Nob slowly searched his memory, pausing in his glide down the hall, to find at least a dozen times people had believed someone else and not him simple because he was not considered as smart as the other. The memory of each of those times was almost as vivid as experiencing the events when they occurred and Nob found tears springing to his eyes as the hurt washed over him for each one.

"Yes, but they did not mean to be bad to Nob. They just did not know Nob well."

'Does it matter why they were bad? They will believe Mr. Hindley and not Nob when the station or Nob is hurt.' His mind seemed to be reveling in dragging up these old hurts, something Nob found he did not like about himself.

"What can Nob do then?"

'Nob can use the terminal to record what Mr. Hindley does. Isn't Nob supposed to record everything that happens at Station Number 4?'

"Yes, Nob is supposed to do this, but Nob is supposed to ask before he records actually people."

'But the only one to ask is Mr. Hindley and Mr. Hindley would say no if he didn't want Nob to find out what he was doing.'

His head was starting to hurt again. "Okay, Nob will record and find out what Mr. Hindley is doing, but if he did not lie to Nob, Nob will erase."

That seemed to satisfy his inner voice that grew quiet again, pleasing Nob greatly in the process. Some of the things it had said were troublesome and Nob did not like to be troubled in that way.

He pulled himself back into his room and spent the next twenty minutes remembering how to set up the terminal to record what Mr. Hindley was doing. It wasn't easy and several times his inner voice had to prod him to keep him going. In the end, however, the recording light on his terminal was steadily blinking and Nob breathed a sigh of relief.

"Nob can go fix ladder now."

He pulled himself back along the hall, wrapped his tool belt around his waist once again, grabbed the box of ladder rungs, and went out to fix the ladder. In the cold vacuum of space, Nob did not have to think, just work. He pulled himself up the ladder again and this time made certain his head would not get stuck. He even took the time, once he had finished replacing the rungs of course, to cut out the brittle section of the ladder where he had been stuck before. With a smile, he welded a new section of pipe into the ladder making it once continuous section arching up and over the mirrors of Station Number 4.

When he returned to his room, he found that Mr. Hindley had finished and was busy out at the metal processors, actually another set of machines that separated the molten metal from the slag and transferred it to the nanoprocessors which purified it to the proper levels. The slag was sent to another pile for transfer to the inner systems as well. Nothing went to waste at the processing plants. The scientists on the moons of Mars used the slag to increase their radiation shielding.

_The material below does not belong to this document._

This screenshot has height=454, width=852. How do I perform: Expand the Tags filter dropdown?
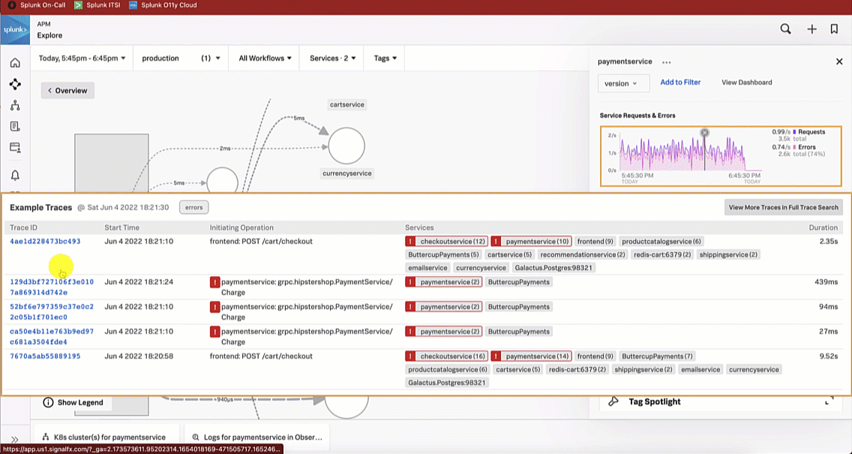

With nothing left to do, Nob pulled out another nutrient bar; it had taken him almost four hours to repair the ladder, and started playing back the recording of what Mr. Hindley had done while he was away.

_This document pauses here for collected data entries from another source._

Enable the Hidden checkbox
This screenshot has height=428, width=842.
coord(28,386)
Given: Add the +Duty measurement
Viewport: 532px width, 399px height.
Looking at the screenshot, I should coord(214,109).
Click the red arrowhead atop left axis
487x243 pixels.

Most of it was simple stuff, which was good. Nob liked simple stuff. He didn't understand why Mr. Hindley was modifying the metal enrichment processes or even why the labels on several of the processed materials had been changed, but that was something the company did all the time so he accepted it as just normal business. But what did not make sense was why Mr. Hindley wanted to keep these things secret.

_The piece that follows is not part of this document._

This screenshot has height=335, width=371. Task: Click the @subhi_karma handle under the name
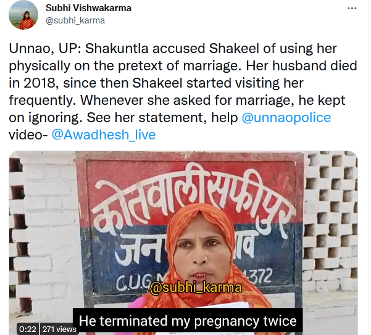coord(75,20)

"Maybe Mr. Hindley thinks Nob will change them back." He said, giving the only explanation his conscious mind could think of.

'Maybe Mr. Hindley did more than you saw,' his inner voice said once more. 'Maybe you need to look at the recording one more time.'

Nob did, this time being very careful to look at each line of code that Mr. Hindley changed. In the end, he could only find one thing that worried him. Mr. Hindley had set the automated systems of the station to revert the code back to its original state in seven days.

At the metal enrichment processors, Annanias was still laughing. "They check them first," he said to no one in particular.